● DIRECTION:
According to the bug report below, what exception and message does the URI creation produce for "scheme://user@host?q"?

● SELECTION:
## begin

Name: nt126004 Date: 08/27/2001
java version "1.4.0-beta"
Java(TM) 2 Runtime Environment, Standard Edition (build 1.4.0-beta-b65)
Java HotSpot(TM) Client VM (build 1.4.0-beta-b65, mixed mode)
DESCRIPTION OF EXPECTED VERSUS ACTUAL RESULTS
=============================================
According to the following RFC 2396 productions:
URI-reference = [ absoluteURI | relativeURI ] [ "#" fragment ]
absoluteURI = scheme ":" ( hier_part | opaque_part )
hier_part = ( net_path | abs_path ) [ "?" query ]
net_path = "//" authority [ abs_path ]
"scheme://user@host?q" is perfectly correct and should parse:
Scheme: "scheme"
Authority: "user@host"
UserInfo: "user"
Host: "host"
Port: "-1"
Path: ""
Query: "q"
Fragment: (undefined)
But the URI creation chokes, producing an exception:
java.net.URISyntaxException:
Illegal character in authority at index 9: scheme://user@host?q
EXACT STEPS TO REPRODUCE THE PROBLEM.
=====================================
Compile and run the following JAVA source.
COMPLETE JAVA SOURCE CODE THAT DEMONSTRATES THE PROBLEM. (TEST PROGRAM)

## end

● RECORDS SUPPLIED:
## begin

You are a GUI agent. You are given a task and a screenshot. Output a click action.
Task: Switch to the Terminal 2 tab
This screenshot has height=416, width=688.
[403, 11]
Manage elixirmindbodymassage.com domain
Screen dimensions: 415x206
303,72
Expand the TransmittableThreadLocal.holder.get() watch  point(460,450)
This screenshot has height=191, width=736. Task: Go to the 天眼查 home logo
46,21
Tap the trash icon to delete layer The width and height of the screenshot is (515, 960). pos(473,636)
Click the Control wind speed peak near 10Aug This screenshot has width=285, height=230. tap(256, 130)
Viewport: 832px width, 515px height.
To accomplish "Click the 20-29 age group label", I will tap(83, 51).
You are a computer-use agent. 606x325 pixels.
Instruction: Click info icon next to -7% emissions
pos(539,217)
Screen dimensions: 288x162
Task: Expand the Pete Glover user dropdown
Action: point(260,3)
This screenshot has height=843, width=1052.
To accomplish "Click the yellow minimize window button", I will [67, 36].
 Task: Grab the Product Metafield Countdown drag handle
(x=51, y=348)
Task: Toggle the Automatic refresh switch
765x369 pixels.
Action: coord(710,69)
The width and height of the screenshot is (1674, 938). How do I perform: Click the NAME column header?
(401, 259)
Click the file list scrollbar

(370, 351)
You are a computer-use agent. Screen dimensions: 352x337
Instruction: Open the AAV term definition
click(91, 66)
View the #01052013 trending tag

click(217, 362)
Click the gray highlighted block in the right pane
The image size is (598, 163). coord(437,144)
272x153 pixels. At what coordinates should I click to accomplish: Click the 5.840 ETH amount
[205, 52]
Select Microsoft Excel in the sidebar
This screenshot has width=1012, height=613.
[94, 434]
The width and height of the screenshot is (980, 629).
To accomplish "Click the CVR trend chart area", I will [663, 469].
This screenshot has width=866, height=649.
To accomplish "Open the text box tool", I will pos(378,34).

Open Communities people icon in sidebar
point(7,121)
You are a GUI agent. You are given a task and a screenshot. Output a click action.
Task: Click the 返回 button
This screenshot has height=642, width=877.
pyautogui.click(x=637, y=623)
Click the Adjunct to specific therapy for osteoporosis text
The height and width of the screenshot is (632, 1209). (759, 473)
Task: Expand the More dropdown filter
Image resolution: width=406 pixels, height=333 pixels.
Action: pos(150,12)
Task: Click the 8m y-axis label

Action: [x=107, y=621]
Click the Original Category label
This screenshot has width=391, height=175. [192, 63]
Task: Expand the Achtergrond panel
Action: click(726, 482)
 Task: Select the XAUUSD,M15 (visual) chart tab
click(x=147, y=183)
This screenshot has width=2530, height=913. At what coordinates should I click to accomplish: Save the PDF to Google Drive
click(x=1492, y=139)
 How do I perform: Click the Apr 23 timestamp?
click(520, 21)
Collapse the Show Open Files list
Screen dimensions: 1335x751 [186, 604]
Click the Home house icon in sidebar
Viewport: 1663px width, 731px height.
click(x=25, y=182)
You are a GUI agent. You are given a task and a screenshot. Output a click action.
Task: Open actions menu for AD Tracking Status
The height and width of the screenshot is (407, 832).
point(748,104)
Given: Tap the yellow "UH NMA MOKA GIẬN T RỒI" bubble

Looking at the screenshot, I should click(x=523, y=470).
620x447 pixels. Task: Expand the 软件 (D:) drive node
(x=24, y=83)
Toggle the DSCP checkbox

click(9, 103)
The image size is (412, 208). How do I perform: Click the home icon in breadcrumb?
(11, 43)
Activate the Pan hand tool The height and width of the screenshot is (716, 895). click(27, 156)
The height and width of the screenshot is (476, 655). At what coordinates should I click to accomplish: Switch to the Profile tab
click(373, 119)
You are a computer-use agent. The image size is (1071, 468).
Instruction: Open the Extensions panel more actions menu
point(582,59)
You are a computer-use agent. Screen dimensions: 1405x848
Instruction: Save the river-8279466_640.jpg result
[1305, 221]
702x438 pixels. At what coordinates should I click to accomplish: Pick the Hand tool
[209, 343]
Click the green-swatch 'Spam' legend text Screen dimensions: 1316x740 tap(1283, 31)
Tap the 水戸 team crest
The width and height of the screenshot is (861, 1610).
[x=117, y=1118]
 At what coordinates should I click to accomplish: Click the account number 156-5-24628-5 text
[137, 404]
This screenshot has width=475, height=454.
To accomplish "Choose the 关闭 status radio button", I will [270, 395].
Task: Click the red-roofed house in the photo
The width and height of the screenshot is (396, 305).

## end

● OUTPUT BELOW:
It throws java.net.URISyntaxException with the message "Illegal character in authority at index 9: scheme://user@host?q".